Output the data word for word. Begin at its first line and end at the line with "The height and".

### Supplied records
★ ★ ★
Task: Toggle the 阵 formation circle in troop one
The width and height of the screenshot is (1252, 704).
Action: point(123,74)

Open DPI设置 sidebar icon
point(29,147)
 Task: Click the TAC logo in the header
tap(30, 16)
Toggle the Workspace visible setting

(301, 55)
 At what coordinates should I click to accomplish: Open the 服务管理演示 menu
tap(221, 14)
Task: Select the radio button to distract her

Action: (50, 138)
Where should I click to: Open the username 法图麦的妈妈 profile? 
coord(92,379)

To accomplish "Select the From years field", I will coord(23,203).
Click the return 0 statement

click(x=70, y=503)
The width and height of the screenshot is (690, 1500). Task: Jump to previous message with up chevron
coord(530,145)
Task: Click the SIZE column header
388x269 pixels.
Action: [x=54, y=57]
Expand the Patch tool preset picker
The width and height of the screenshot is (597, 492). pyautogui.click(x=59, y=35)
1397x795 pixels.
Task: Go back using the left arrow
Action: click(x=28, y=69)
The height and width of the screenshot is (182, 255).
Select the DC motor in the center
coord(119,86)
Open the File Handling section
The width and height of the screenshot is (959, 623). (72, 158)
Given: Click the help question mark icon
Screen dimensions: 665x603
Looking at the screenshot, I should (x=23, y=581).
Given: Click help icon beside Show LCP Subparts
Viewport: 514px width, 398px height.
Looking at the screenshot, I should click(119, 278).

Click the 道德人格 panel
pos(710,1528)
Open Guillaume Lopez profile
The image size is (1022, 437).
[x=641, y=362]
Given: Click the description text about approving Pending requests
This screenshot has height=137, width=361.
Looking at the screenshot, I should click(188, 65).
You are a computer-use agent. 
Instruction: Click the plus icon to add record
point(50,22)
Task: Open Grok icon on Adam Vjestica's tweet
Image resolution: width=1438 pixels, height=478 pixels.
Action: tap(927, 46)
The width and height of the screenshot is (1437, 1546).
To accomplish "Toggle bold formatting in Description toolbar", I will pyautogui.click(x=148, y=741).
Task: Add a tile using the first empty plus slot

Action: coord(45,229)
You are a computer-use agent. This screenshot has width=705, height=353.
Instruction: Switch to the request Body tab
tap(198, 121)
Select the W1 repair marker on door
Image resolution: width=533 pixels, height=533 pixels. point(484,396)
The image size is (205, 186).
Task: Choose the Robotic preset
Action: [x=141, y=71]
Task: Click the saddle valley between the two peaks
★ ★ ★
### Response to this exercise
Task: Toggle the 阵 formation circle in troop one
The width and height of the screenshot is (1252, 704).
Action: point(123,74)

Open DPI设置 sidebar icon
point(29,147)
 Task: Click the TAC logo in the header
tap(30, 16)
Toggle the Workspace visible setting

(301, 55)
 At what coordinates should I click to accomplish: Open the 服务管理演示 menu
tap(221, 14)
Task: Select the radio button to distract her

Action: (50, 138)
Where should I click to: Open the username 法图麦的妈妈 profile? 
coord(92,379)

To accomplish "Select the From years field", I will coord(23,203).
Click the return 0 statement

click(x=70, y=503)
The width and height of the screenshot is (690, 1500). Task: Jump to previous message with up chevron
coord(530,145)
Task: Click the SIZE column header
388x269 pixels.
Action: [x=54, y=57]
Expand the Patch tool preset picker
The width and height of the screenshot is (597, 492). pyautogui.click(x=59, y=35)
1397x795 pixels.
Task: Go back using the left arrow
Action: click(x=28, y=69)
The height and width of the screenshot is (182, 255).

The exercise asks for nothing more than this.